FUSIONNEL - Légende vivante de l'Espanyol, "l'autre club" de Barcelone, où il est passé deux fois comme joueur, puis comme entraîneur à succès, Mauricio Pochettino revient sur ses terres. L'Argentin, installé sur le banc du PSG depuis janvier, défie mardi 16 février le Barça, le rival éternel des "Pericos", sa deuxième famille.

Inévitablement, il ne devait y en avoir que pour lui. Des deux côtés des Pyrénées, tous les regards étaient braqués sur un seul homme avant Barça-PSG. Quatre ans après son départ avec fracas à Paris, pour la somme record de 222 millions d'euros, Neymar devait enfin remettre les pieds en Catalogne. Blessé à l'adducteur gauche à Caen (0-1), mercredi 10 février, à six jours du huitième de finale aller de Ligue des champions, le Brésilien ne refoulera finalement pas la pelouse du Camp Nou, ce mardi 16 février (à 21h, en live commenté sur LCI.fr), à l'occasion du huitième de finale aller de la Ligue des champions. 

Malgré cet imprévu, il y aura bien des retrouvailles en marge de ce classique européen. Des retrouvailles, moins attendues certes, mais toutes aussi passionnelles, entre Mauricio Pochettino et Barcelone. Le taire serait oublié l'histoire affective qui lie le nouvel entraîneur parisien à la cité de l'architecte Gaudi. Appelé début janvier à prendre la relève de Thomas Tuchel, remercié à six mois de la fin de son bail avec le club parisien, l'Argentin va, en effet, revenir dans la ville qui l'a vu éclore en Europe. 

C'est à l'Espanyol, "l'autre club" barcelonais, que le natif de Murphy a découvert le Vieux-Continent. Repéré à l'âge de 13 ans par Jorge Griffa, directeur de l'académie des Newell's Old Boys de Rosario, et son bras droit Marcelo Bielsa, Pochettino fait ses débuts, à 17 ans, dans le championnat argentin. En 1994, le même Griffa, qui a couvé Gabriel Batistuta, Carlos Tévez ou encore Gabi Heinze, lui fait traverser l'Atlantique pour rejoindre les Pericos (les Perruches, le surnom des supporters de l'Espanyol, ndlr).

(Données)
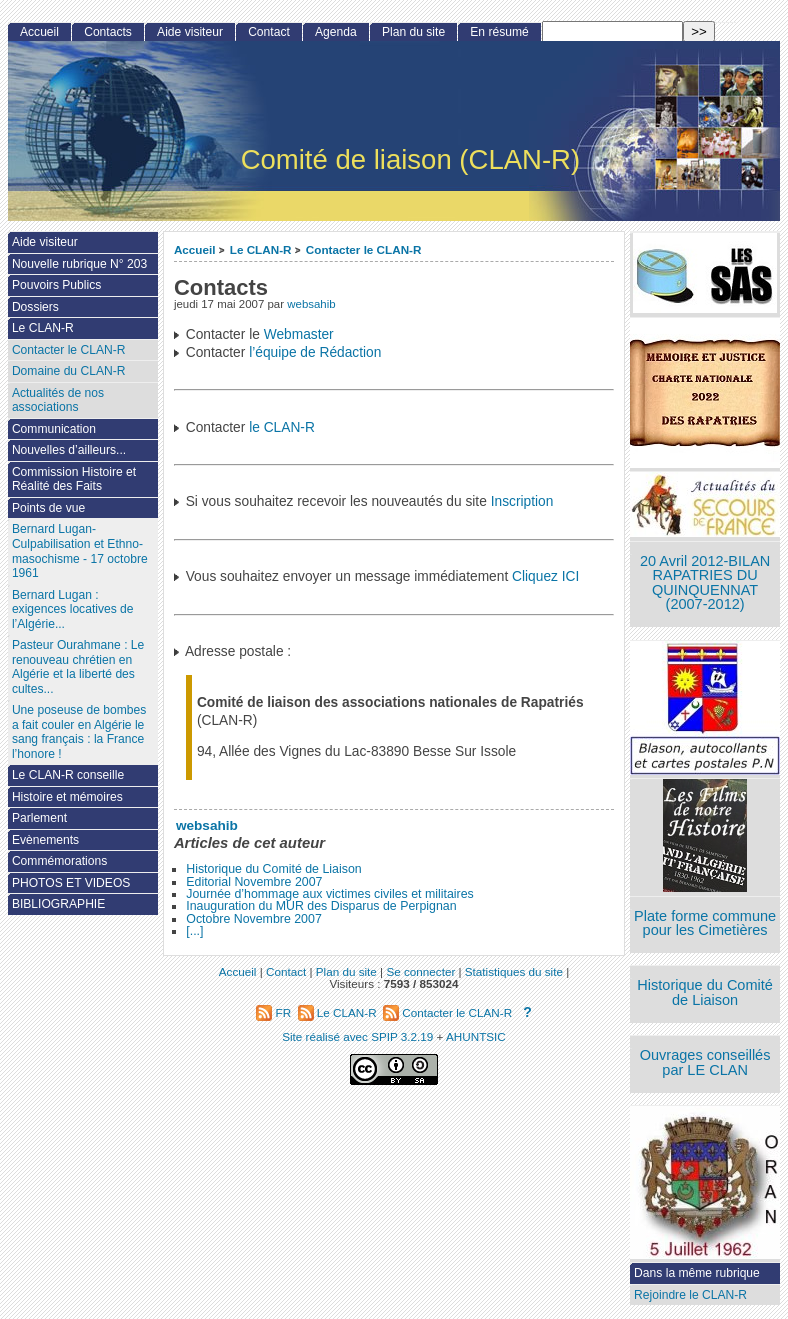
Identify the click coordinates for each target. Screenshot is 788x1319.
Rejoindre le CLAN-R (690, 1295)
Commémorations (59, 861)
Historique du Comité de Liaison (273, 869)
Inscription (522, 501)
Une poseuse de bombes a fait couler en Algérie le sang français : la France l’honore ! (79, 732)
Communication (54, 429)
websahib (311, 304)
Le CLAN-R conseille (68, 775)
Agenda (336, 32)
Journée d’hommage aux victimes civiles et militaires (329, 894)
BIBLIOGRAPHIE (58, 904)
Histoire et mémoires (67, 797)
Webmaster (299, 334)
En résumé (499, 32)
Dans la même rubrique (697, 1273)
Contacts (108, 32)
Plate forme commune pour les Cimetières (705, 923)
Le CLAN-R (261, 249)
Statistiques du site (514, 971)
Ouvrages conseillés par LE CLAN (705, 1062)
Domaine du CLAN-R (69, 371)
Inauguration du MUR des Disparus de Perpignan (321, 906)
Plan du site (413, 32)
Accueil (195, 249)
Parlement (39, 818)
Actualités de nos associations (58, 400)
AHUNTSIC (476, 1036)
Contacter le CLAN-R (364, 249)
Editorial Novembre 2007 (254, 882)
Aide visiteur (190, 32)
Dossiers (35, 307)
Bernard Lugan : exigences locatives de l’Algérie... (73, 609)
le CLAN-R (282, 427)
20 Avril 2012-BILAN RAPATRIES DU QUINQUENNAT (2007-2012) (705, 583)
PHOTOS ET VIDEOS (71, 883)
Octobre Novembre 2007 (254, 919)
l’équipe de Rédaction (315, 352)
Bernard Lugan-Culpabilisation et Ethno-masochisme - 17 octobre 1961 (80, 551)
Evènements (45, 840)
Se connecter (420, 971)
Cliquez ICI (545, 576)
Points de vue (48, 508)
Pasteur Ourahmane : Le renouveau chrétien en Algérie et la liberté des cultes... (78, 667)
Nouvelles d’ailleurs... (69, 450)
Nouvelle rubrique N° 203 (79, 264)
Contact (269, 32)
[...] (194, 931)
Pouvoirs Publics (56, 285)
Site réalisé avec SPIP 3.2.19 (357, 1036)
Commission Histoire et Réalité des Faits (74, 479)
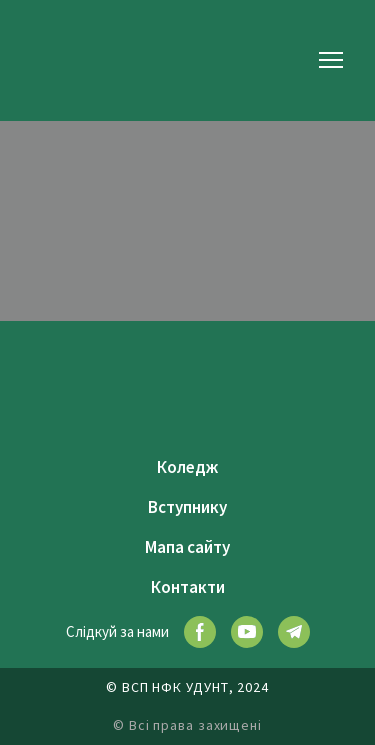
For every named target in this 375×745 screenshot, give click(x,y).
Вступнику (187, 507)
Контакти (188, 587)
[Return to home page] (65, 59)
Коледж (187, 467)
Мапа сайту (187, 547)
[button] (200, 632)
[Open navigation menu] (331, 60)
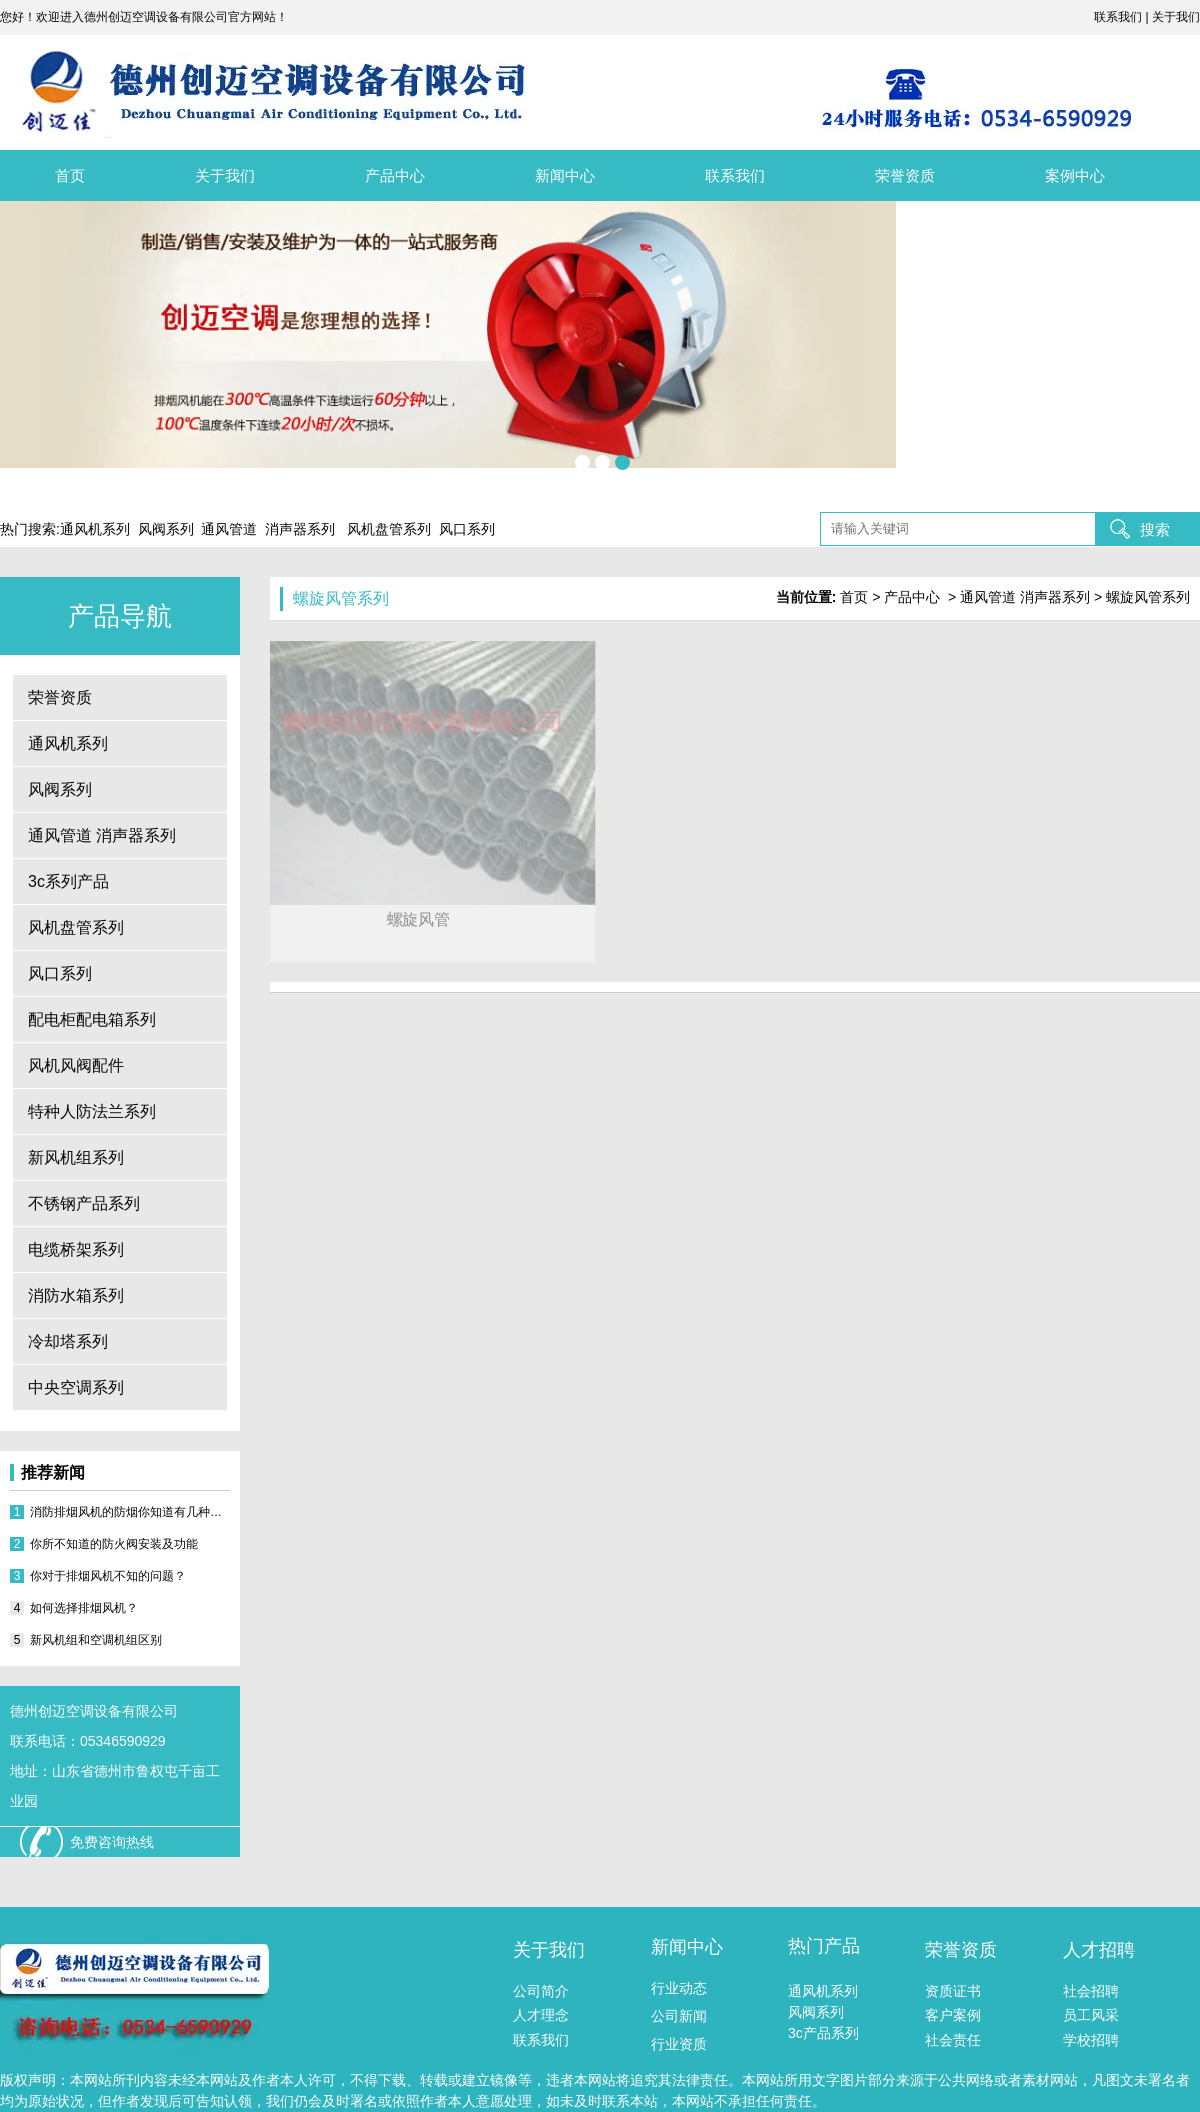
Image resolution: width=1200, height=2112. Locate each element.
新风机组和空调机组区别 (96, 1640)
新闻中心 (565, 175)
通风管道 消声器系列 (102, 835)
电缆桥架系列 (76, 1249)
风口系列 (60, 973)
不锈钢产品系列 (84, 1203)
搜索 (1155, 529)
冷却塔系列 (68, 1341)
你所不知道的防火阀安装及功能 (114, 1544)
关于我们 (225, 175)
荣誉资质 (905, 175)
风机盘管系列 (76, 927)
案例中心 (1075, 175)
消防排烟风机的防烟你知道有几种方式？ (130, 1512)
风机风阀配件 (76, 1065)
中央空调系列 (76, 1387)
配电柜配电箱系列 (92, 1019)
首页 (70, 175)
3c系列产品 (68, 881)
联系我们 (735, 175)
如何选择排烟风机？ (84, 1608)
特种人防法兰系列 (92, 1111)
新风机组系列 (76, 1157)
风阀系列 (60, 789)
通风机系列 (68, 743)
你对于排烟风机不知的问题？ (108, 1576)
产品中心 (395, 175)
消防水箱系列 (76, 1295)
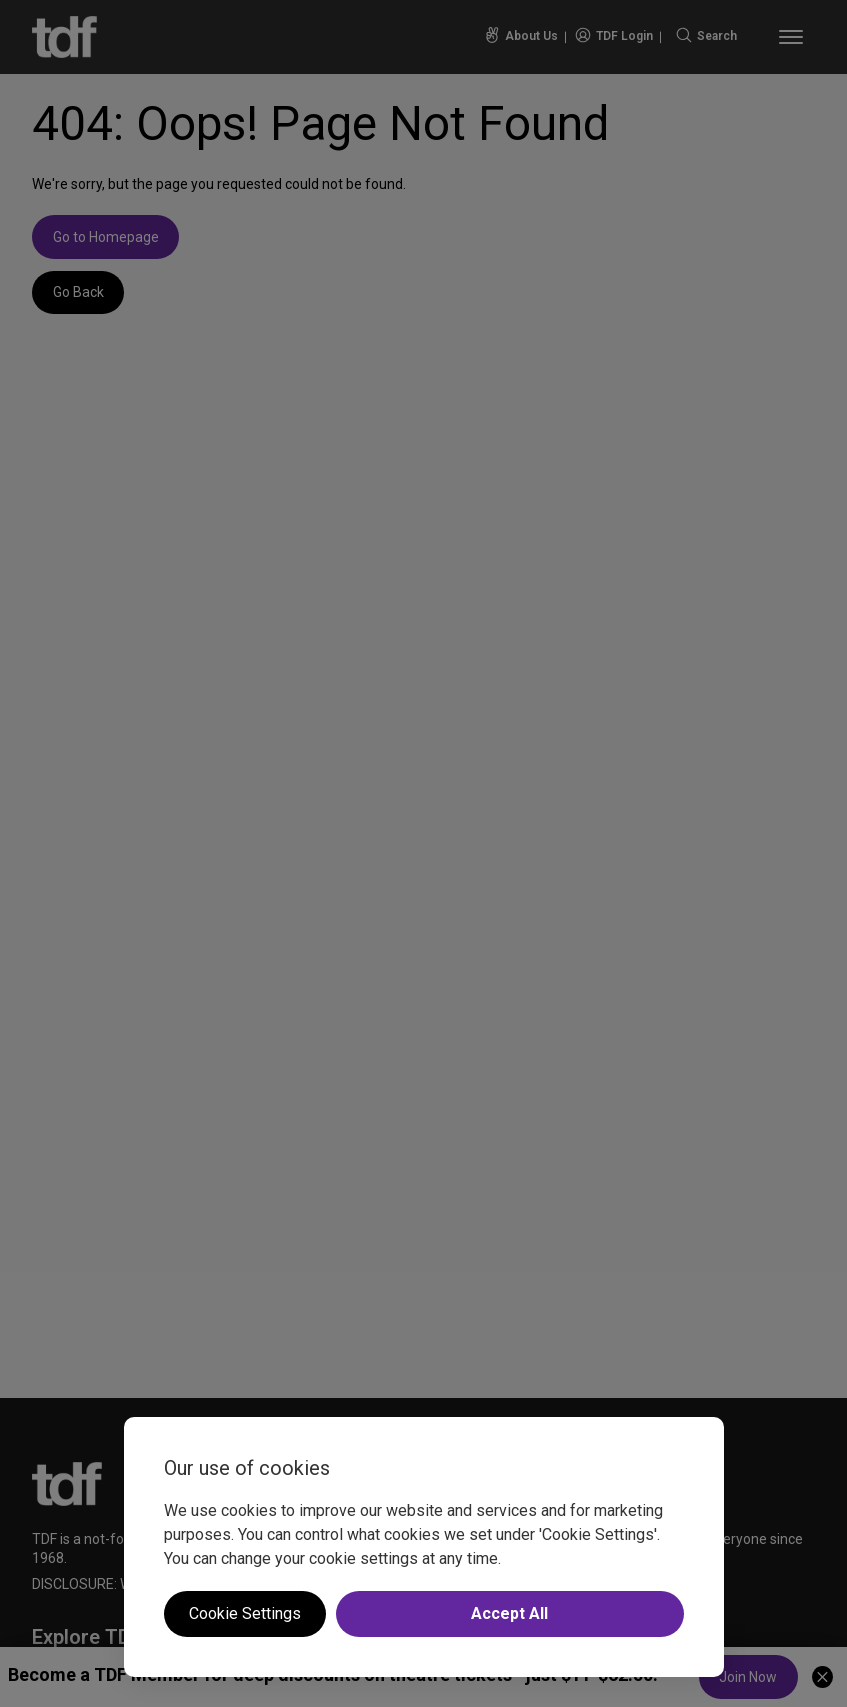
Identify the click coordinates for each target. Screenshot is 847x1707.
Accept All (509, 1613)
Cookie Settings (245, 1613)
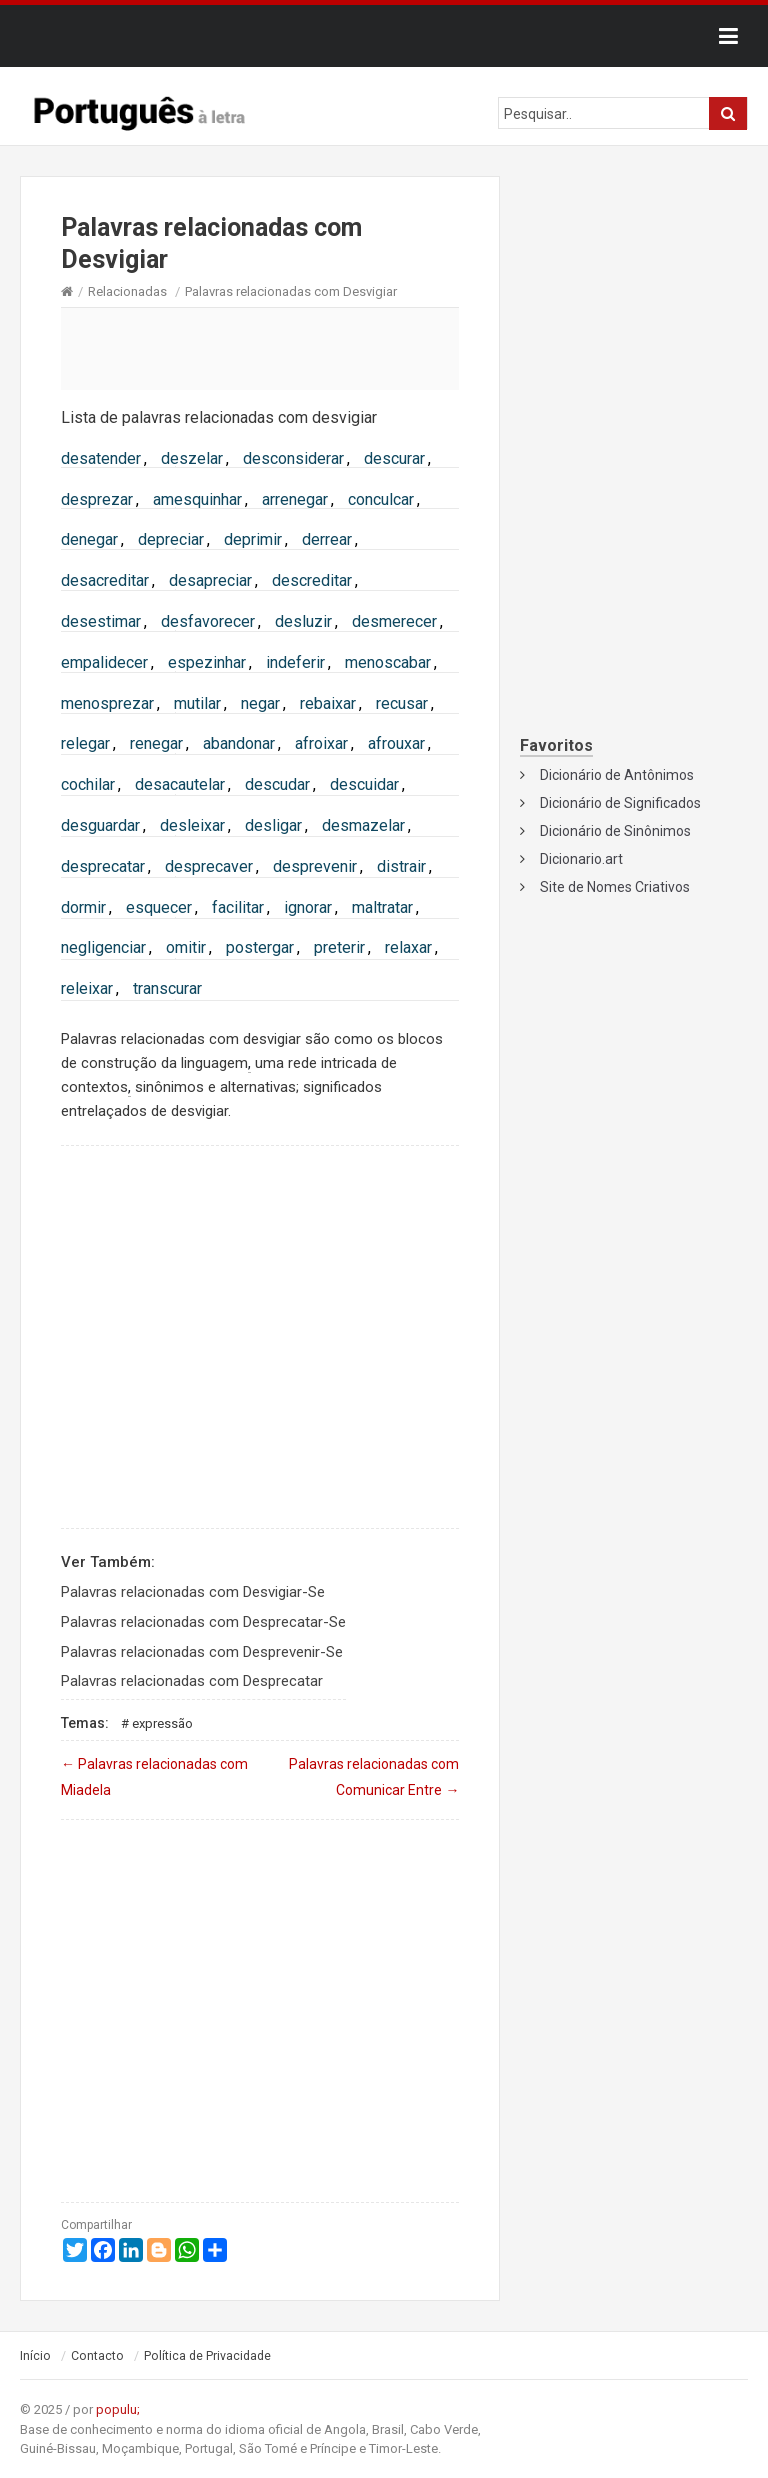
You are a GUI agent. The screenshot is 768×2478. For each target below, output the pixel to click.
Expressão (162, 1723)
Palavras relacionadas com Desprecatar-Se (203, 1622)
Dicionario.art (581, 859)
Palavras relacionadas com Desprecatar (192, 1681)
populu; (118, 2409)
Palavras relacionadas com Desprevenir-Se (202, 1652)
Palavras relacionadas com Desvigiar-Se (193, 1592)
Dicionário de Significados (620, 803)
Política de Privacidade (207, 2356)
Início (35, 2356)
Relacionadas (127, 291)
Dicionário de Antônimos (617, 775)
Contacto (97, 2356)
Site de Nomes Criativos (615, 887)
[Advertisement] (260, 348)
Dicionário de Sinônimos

* _Énoncé 1_: Indiquez, s'il vous plaît, à quel âge Pochettino a été repéré par Jorge Griffa selon l'article sur Pochettino.
* _Énoncé 2_: Pour chacune des affirmations suivantes, dites si l'article sur Pochettino la confirme, en citant les mots décisifs du texte. (a) Neymar s'est blessé à l'adducteur gauche à Caen. (b) Pochettino a rejoint l'Espanyol en 1998. (c) Pochettino a pris la relève de Thomas Tuchel début janvier.

* _Résultat 1_: À 13 ans.

* _Résultat 2_:
(a) Oui : « Blessé à l'adducteur gauche à Caen (0-1) ».
(b) Non : « En 1994, le même Griffa, qui a couvé Gabriel Batistuta, Carlos Tévez ou encore Gabi Heinze, lui fait traverser l'Atlantique pour rejoindre les Pericos ».
(c) Oui : « Appelé début janvier à prendre la relève de Thomas Tuchel ».